Agreement will resolve decades-long dispute over environmental cleanup
SAN FRANCISCO (Jan. 15, 2021) — City Attorney Dennis Herrera announced today that Pacific Gas and Electric Co. has agreed to fund the cleanup and reconstruction of the Marina Small Craft Harbor.
The settlement agreement resolves a nearly two-decade legal battle between the City of San Francisco and PG&E over pollution from the power company’s former coal gasification plants near the harbor. San Francisco sued PG&E in 2001 over chemical compounds discovered in the subsurface soils and sediments at the East Harbor, seeking to have the safety-challenged utility pay to clean up the pollution.
“I’m pleased that PG&E is finally doing the right thing in this instance and paying to clean up its pollution,” Herrera said. “It’s unfortunate we had to take them to court and then negotiate for years to get this outcome. But at the end of the day, this settlement is going to benefit not only the residents of this area, but all San Franciscans by increasing opportunities for waterfront recreation.”
The cleanup of the site will allow the San Francisco Recreation and Park Department to design and implement a project to improve the Marina Small Craft Harbor, including replacing failing docks in the East Harbor and increasing recreational access to the waterfront for all. The design of the bay-front park and its amenities will be shaped through feedback from community meetings.
“The cleanup of the East Harbor site will restore habitat, improve public access to the Bay, expand recreational opportunities and improve the long-term viability of our marina,” said San Francisco Recreation and Park Department General Manager Phil Ginsburg. “I appreciate PG&E’s commitment to this settlement, which will give San Francisco a clean, healthy waterfront for us all to enjoy.”
The settlement will make PG&E address the East Harbor pollution and will provide a framework for funding a project to increase public access to the shoreline at the East Harbor and at the West Harbor. The resulting work will still require environmental review and regulatory approvals. PG&E will be responsible for all project costs up to $190 million. The Recreation and Park Department will oversee the work with PG&E and will repay PG&E a limited portion of the cost, at zero interest over 30 years using future revenue from boat slips. The repayment will not begin until three years after all work has been completed and the Recreation and Park Department regains occupancy of the site.
The exact amount payable from future marina revenues will depend on the project cost.

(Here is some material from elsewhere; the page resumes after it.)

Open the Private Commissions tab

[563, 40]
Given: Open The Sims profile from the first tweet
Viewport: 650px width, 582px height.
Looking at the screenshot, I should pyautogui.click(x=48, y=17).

If the project comes in at or below $160 million, the Recreation and Park Department will need to repay PG&E only 9% of the total (up to $14.4 million). Any costs in excess of $160 million will be split evenly between the two parties. Ultimately, PG&E will be responsible for up to $160.6 million in costs, whereas the Recreation and Park Department’s share will not exceed $29.4 million.
The settlement agreement is subject to review by the San Francisco Recreation and Park Commission and final approval by the San Francisco Board of Supervisors.